↓
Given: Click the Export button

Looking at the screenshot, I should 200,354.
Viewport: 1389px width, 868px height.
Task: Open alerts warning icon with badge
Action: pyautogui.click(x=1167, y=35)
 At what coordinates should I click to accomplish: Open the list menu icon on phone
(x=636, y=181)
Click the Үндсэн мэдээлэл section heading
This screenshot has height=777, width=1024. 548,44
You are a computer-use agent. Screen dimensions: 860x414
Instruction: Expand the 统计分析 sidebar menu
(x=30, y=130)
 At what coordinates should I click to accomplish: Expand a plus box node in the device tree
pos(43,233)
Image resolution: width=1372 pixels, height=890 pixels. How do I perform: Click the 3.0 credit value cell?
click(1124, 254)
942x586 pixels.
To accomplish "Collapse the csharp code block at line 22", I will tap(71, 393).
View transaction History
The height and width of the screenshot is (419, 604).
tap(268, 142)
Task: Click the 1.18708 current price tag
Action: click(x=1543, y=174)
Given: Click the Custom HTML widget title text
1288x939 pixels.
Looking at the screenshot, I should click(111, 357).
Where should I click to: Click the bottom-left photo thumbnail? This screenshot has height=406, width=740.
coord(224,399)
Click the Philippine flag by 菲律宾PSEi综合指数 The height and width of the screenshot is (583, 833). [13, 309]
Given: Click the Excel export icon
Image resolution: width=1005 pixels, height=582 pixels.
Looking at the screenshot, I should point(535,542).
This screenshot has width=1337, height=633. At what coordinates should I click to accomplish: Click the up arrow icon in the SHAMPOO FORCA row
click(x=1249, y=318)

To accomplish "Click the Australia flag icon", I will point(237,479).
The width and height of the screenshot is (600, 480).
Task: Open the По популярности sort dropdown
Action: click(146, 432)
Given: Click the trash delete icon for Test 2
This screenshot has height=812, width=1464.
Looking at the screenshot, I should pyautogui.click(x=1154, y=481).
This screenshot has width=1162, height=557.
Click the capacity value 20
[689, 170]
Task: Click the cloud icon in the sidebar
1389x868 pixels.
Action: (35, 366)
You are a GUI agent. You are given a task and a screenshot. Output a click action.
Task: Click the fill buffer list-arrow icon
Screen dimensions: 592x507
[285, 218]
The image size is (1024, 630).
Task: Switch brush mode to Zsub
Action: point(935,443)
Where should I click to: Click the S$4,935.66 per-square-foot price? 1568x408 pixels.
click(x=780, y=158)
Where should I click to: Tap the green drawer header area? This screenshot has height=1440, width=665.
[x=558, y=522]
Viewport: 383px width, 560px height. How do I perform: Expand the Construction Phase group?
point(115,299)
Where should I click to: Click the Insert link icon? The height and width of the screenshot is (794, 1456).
↑
WORK REQUIRED: Tally the lines in the items above that contain the string "icon", treating uppercase and lowercase as different. Reply with only the number.

WRITTEN SOLUTION: 9